Every day I clean a cupboard or a closet, purging it of things that we no longer need, organizing the things that have earned a spot in our life. Some days I might spend hours on it, others might only take me a few minutes.

I have discovered a new nemesis in this process: the junk drawer in the kitchen. We have one drawer where things go to hide. It started out holding a pen, pliers, small hammer, 2 screwdrivers and a small container of screws/nails. It now contains everything that has ever been lost…that sock that went missing from your laundry last week? It’s probably in my kitchen drawer. No matter how often I clean out the drawer, it’s always a mess. If any of you have any secrets to share about keeping the drawer clean, I would love to hear them.

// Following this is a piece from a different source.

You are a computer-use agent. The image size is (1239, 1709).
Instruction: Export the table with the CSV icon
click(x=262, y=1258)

  1. Anonymous // Friday, December 11, 2009 9:18:00 AM  

    "Progress, not perfection" comes from Flylady, at Flylady.net, a great site for learning to de-clutter.

  2. Michelle // Friday, December 11, 2009 10:19:00 AM  

    Use the drawer for useful things only. Deny it being a junk drawer. Put the hammers and tools in the tool box, pencils & pens in the office, etc. Get a small basket and use that for junk, and sort it weekly. That is what I *try* to do, at least. I will admit that the darn small basket is overloaded at the moment..lol

  3. Rachel // Saturday, December 12, 2009 7:54:00 AM  

    Loved this post. I too struggle with too much stuff. There is another blog that I love called "Rowdy Kittens." It is all about simple living. Here is her suggestion for the junk drawer: http://rowdykittens.com/2009/10/shutting-it-for-good/

  4. Debbie // Sunday, December 13, 2009 10:33:00 AM  

    I used to have a junk drawer but I repurposed it and now I have a space on my counter that collects those things but because it is not out of sight they get put away a lot faster. I am still the one who cleans it up but I do it as I am passing to go somewhere else. Grab a few things that belong in the bathroom as I am passing the counter to go there, etc. It gets cleaned up a lot faster that way.

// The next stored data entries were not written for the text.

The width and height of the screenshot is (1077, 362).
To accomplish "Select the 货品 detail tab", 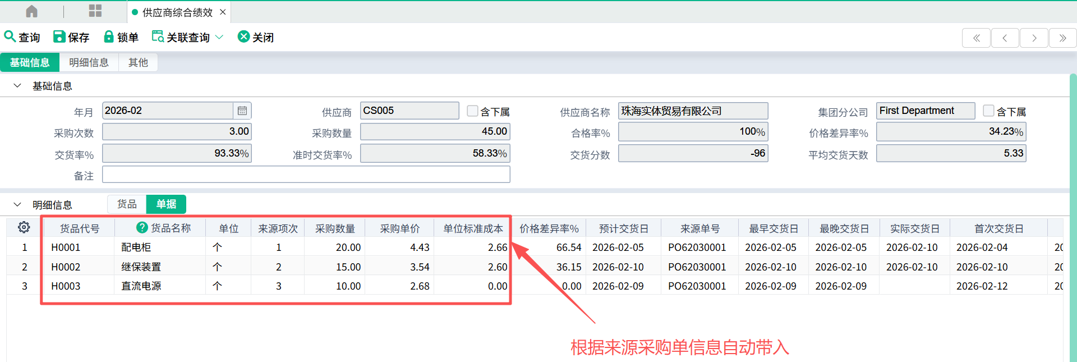I will (x=127, y=204).
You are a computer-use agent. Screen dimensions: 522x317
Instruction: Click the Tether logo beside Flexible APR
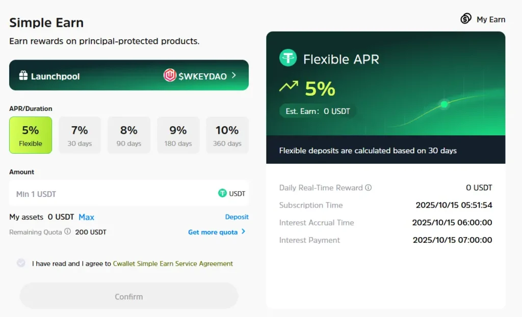288,58
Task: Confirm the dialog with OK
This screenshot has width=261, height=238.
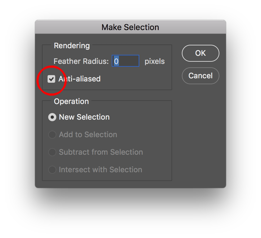Action: click(200, 53)
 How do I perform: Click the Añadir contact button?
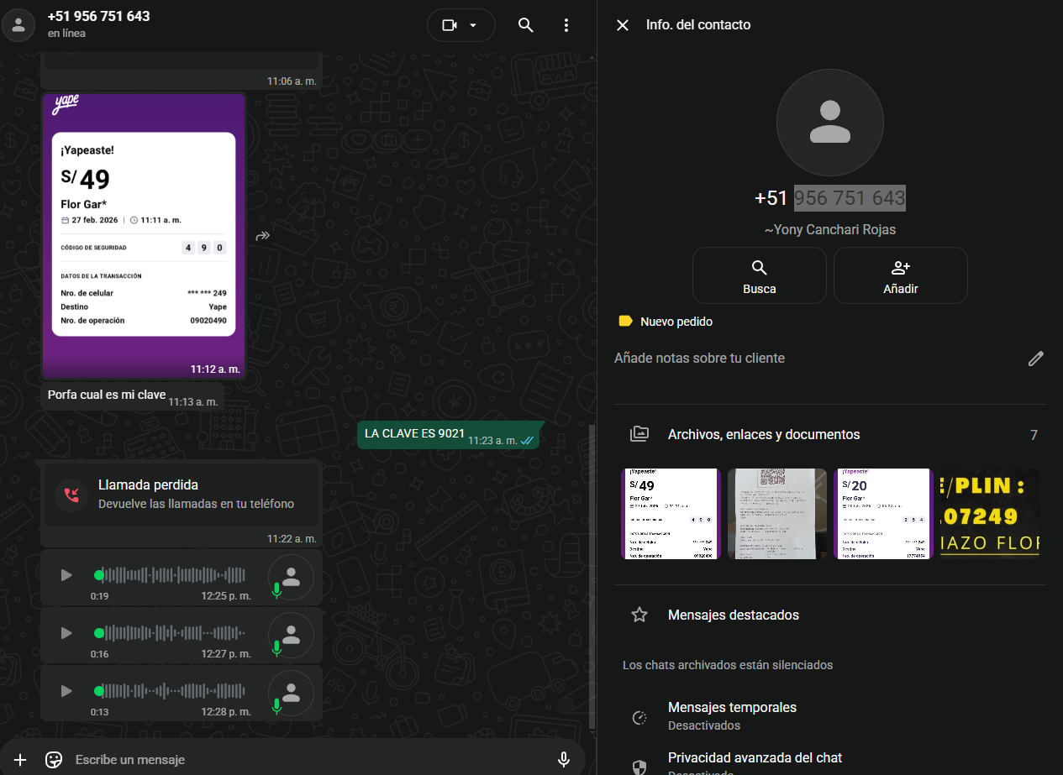900,275
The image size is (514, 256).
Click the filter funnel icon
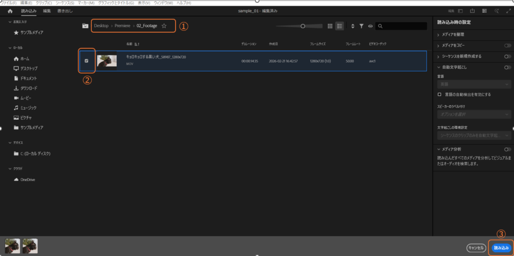click(361, 26)
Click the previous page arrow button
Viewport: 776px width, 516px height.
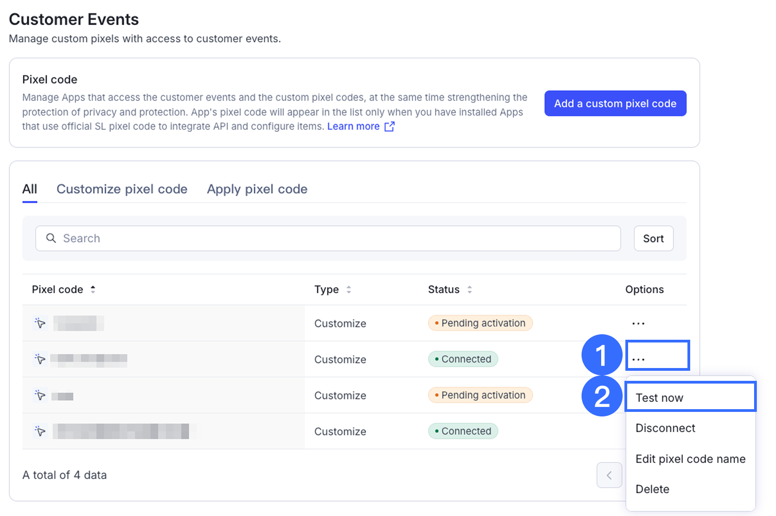tap(609, 475)
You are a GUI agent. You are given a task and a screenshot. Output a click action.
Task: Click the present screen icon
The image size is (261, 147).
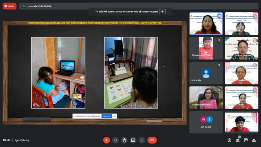tap(133, 140)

  5. Dawn // Sunday, December 13, 2009 1:48:00 PM  

    Thank you all for your suggestions and comments, I will make sure reader Holly has your feedback!
    Flylady has some great one liner, helpful advice. Thank you for that one.

    I am also that way, if it is out of site I will never put things away in their proper place. I also have a 'junk' bowl.

    Thank you for the link - that was very good to read.

    I have a bowl on my counter - I can handle some small stuff in there but eventually I hit my limit and start cleaning it out.

  6. Anonymous // Sunday, December 13, 2009 8:31:00 PM  

    I too have parents of the depression era. My dad once fixed a furnace that conked out over a holiday weekend with a motor he had saved from an old washing machine!
    As my mom has aged (90 yrs young!) she is less willing to let things go. So he has become somewhat of a packrat.
    I think I have inherited some of this. I am vowing to pare down in2010.

    PS. Dawn I love the site!

    Janet in Ma.

  7. Rhiana // Tuesday, December 15, 2009 12:59:00 PM  

    Great review. I like your site. You have some really good links on here. Thanks!